New Yale Law Library Exhibit Features Books Once Owned by Notable Judges and Lawyers

"Association copies," books once owned by their authors or other well-known individuals, have long been sought after by collectors. An outstanding private collection of books associated with famous judges and lawyers is now on display at the Lillian Goldman Law Library.

"Built by Association: Books Once Owned by Notable Judges and Lawyers," features books from the collection of Bryan A. Garner, the world's leading legal lexicographer. They include books inscribed by John Jay, the first chief justice of the U.S. Supreme Court, and Clarence Darrow, the most famous trial lawyer in American history. Other notable figures include Supreme Court Justices Oliver Wendell Holmes, Jr. and Benjamin Cardozo, and Lindley Murray, a lawyer best known as "the father of English grammar." Three of the authors taught at Yale Law School: Supreme Court Justice William O. Douglas, Judge Jerome Frank, and Professor Fred Rodell.

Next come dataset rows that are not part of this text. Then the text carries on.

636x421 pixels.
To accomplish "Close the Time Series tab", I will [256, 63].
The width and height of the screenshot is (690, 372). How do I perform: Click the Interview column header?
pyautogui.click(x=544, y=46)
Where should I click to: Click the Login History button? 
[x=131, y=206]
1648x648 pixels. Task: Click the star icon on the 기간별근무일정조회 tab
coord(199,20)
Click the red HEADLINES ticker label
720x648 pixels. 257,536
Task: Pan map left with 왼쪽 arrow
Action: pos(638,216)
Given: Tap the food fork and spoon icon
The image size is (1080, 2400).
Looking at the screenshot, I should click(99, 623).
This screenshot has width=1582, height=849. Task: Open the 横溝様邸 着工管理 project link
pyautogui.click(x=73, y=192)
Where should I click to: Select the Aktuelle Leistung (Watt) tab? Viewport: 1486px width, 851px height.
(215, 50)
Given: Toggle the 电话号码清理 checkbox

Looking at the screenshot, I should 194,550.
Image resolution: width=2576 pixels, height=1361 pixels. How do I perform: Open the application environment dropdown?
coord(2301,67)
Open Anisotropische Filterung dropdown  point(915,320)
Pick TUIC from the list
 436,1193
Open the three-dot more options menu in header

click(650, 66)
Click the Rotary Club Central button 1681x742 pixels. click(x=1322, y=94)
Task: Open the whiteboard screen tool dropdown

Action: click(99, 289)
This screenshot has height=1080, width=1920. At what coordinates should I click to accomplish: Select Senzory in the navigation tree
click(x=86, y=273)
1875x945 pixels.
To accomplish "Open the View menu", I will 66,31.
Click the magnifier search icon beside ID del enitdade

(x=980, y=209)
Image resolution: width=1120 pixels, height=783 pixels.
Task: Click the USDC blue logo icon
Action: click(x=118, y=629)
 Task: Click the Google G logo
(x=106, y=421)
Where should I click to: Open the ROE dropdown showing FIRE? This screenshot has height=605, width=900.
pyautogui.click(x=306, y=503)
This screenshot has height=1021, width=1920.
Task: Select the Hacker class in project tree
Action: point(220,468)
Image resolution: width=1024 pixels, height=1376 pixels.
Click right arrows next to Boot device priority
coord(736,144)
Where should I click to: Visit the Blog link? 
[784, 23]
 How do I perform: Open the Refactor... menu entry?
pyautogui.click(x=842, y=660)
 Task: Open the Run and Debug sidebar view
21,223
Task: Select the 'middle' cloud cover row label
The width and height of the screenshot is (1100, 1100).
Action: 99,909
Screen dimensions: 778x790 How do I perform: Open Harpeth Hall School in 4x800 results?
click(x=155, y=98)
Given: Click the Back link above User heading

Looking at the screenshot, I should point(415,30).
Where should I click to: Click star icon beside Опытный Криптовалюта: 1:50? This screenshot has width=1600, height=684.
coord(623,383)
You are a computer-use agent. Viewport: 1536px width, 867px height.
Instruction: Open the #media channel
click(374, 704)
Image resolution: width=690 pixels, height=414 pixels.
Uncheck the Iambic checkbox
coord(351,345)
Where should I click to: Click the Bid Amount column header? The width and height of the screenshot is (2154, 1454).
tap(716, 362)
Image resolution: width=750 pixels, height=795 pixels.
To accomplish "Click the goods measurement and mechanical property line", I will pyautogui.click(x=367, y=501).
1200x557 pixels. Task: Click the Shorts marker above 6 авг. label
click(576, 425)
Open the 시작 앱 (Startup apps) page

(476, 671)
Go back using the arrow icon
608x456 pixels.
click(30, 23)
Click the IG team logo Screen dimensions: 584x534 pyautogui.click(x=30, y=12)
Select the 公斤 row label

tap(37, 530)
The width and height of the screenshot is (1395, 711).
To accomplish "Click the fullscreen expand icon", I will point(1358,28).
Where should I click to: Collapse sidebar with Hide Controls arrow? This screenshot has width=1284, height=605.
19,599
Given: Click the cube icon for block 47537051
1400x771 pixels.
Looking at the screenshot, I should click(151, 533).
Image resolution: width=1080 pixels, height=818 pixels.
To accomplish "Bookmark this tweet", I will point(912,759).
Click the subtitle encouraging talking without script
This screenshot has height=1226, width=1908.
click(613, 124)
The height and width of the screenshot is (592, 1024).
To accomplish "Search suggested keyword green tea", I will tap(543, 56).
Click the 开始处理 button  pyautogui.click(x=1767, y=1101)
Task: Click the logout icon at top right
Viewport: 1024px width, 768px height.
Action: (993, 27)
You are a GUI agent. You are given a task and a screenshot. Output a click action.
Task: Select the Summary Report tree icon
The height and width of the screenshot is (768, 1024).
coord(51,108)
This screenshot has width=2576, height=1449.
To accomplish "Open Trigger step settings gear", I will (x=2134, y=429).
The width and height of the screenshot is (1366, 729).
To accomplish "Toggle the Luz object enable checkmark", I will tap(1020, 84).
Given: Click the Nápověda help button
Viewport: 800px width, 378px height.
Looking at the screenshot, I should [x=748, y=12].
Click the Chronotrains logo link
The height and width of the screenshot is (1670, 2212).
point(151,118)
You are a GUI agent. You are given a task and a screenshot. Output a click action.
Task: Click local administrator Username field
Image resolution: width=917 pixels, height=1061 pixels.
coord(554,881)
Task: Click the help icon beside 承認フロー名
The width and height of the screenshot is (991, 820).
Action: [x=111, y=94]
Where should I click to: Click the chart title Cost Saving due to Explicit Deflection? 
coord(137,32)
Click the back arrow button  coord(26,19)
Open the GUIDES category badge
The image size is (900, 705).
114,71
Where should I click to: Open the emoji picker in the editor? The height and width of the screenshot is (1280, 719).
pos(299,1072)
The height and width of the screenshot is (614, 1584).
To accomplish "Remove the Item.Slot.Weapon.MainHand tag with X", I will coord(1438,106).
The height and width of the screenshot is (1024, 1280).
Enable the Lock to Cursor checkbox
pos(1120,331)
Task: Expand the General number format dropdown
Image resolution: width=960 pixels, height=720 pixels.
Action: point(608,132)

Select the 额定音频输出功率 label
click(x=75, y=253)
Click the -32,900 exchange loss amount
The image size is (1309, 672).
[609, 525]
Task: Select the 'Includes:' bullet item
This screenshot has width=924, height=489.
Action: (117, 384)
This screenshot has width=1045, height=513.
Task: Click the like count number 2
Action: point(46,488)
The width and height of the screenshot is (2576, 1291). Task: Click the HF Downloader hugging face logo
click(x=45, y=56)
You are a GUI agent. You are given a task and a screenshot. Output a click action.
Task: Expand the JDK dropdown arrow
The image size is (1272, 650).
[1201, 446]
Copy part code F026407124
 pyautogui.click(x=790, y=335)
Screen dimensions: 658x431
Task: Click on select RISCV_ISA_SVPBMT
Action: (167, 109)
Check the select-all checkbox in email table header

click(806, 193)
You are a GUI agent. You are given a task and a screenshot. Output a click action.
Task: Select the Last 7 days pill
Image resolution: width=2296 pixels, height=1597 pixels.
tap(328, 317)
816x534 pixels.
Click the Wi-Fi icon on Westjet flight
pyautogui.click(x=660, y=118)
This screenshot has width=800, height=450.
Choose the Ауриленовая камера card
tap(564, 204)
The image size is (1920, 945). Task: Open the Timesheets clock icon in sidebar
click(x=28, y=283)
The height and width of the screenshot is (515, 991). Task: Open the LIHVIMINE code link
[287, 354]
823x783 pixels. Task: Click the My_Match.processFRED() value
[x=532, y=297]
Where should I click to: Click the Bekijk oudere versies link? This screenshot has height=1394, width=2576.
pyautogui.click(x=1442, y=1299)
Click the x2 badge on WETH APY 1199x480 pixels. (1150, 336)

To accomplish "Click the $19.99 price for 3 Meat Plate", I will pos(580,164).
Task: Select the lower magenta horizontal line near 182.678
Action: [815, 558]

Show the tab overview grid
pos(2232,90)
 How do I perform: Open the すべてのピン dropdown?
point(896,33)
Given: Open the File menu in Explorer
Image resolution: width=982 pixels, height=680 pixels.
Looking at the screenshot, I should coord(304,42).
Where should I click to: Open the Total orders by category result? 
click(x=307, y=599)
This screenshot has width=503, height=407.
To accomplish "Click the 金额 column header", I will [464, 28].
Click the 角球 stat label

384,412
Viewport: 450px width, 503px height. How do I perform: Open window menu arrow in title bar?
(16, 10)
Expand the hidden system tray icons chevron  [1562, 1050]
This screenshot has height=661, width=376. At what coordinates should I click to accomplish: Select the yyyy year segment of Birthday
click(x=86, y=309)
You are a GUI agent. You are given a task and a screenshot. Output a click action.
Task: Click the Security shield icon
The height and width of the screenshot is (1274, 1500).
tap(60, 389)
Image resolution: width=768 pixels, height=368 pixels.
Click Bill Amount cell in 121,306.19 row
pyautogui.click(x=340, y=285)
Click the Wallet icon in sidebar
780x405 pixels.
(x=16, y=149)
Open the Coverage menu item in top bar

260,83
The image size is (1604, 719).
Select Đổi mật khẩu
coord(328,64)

Bryan A. Garner has been editor in chief of Black's Law Dictionary since 1996. He has authored many other standard reference works in legal lexicography and legal writing, including A Dictionary of Modern Legal Usage (3d ed. 2011), The Elements of Legal Style (2nd ed. 2002), and The Redbook: A Manual on Legal Style (3rd ed. 2013). He is the co-author with U.S. Supreme Court Justice Antonin Scalia of Making Your Case: The Art of Persuading Judges (2008) and Reading Law: The Interpretation of Legal Texts (2012). Garner is also the author of Garner's Modern American Usage (3rd ed. 2009), published by Oxford University Press. Garner is the owner of LawProse, which conducts seminars in legal writing around the world. He is also Distinguished Research Professor of Law at Southern Methodist University. His personal collection has over 35,000 volumes.

Garner curated the exhibit, with assistance from Mike Widener, Rare Book Librarian.

The exhibit is open to the public, 9am-10pm daily, September 23 - December 18, 2013 in the Lillian Goldman Law Library, Yale Law School.